O artigo abaixo, do ex-ministro Luiz Carlos Mendonça de Barrros, é uma interessante análise do que está acontecendo na economia nacional. Evidentemente, Mendonção não é exatamente um fã do governo petista, muito pelo contrário. Serviu no governo Fernando Henrique e chegou a ser lembrado como um "formulador" de uma política econômica mais desenvolvimentista, em contraponto à ortodoxia de Pedro Malan. Perdeu a batalha, mas continua sendo uma referência econômica entre os tucanos. Vale a pena ler o artigo na íntegra. No final, há uma referência até um pouco cínica à falta de investimentos do governo em infra-estrutura: é justamente o principal objetivo do PAC e, venhamos e convenhamos, não se trata de um ponto forte do governo ao qual Mendonção serviu.
Lula e seu keynesianismo
O MINISTRO da Fazenda, Guido Mantega, certamente seguindo ordens do presidente Lula, jogou a toalha e aderiu ao pensamento econômico do Banco Central. Suas críticas ácidas às políticas monetária e cambial, sabemos agora, eram apenas bravatas no melhor estilo de seu chefe. Com isso, está encerrado o período de desencontros dentro do governo e teremos agora uma maior homogeneidade na condução da política econômica.
....................
• _Enunciado da tarefa_
Com base no trecho de texto sobre a economia nacional, responda:
(a) Em qual governo o ex-ministro autor do artigo serviu?
(b) À ortodoxia de quem se contrapunha a política econômica que ele teria formulado?
(c) A qual pensamento econômico aderiu o ministro da Fazenda Guido Mantega?
....................
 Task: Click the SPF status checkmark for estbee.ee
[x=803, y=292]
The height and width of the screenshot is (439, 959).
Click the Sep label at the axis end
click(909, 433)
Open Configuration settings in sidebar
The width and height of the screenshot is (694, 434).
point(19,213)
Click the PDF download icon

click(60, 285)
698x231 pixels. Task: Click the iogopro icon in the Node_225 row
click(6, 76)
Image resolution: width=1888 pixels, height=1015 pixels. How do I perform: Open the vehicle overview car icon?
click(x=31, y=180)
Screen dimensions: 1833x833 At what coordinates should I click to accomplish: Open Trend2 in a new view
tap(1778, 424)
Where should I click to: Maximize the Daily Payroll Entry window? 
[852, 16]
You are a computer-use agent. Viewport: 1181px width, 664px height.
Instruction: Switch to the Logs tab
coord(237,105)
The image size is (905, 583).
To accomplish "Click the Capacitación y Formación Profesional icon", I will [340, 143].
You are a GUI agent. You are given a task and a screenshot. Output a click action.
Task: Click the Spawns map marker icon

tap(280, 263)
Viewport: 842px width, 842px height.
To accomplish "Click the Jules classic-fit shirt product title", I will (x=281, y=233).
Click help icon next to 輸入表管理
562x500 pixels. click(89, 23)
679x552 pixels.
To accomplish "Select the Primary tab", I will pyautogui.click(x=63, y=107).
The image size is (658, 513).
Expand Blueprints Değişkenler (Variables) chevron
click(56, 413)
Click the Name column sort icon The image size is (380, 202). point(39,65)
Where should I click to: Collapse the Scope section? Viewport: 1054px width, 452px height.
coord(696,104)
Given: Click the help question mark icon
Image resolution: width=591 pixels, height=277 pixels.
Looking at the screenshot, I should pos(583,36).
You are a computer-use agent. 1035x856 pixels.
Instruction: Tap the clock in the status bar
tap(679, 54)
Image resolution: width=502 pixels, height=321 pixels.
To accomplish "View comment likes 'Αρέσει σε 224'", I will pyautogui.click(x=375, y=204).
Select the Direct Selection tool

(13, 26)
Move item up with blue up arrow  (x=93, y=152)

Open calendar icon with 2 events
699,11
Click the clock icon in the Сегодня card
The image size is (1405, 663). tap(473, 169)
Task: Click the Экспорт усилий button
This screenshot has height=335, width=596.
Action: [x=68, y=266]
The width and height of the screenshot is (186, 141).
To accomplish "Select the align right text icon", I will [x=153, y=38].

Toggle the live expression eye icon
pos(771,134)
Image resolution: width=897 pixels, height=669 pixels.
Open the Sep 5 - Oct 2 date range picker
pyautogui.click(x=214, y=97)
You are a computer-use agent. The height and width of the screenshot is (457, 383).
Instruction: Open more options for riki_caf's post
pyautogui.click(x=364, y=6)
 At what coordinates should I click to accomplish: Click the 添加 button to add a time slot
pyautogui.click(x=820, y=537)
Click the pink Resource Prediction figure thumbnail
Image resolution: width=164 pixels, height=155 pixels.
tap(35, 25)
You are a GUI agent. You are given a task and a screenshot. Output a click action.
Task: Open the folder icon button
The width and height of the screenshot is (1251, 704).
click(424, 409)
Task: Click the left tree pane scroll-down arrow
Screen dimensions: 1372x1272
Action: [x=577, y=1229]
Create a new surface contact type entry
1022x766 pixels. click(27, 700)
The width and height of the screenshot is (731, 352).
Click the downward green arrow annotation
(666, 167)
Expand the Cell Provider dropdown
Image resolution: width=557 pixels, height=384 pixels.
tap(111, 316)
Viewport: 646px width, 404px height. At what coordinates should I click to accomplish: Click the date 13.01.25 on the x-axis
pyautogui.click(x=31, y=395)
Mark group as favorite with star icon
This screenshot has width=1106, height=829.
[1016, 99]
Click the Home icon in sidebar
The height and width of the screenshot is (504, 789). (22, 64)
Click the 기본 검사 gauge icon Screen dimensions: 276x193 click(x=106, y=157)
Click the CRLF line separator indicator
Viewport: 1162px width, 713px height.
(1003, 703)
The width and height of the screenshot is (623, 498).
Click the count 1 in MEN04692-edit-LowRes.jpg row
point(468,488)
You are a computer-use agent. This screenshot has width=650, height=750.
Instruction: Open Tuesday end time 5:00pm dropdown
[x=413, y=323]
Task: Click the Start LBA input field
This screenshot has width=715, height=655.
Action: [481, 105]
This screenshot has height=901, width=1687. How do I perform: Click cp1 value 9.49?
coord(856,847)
....................
• _Resultado da tarefa_
(a) No governo Fernando Henrique.
(b) À ortodoxia de Pedro Malan.
(c) Ao pensamento econômico do Banco Central.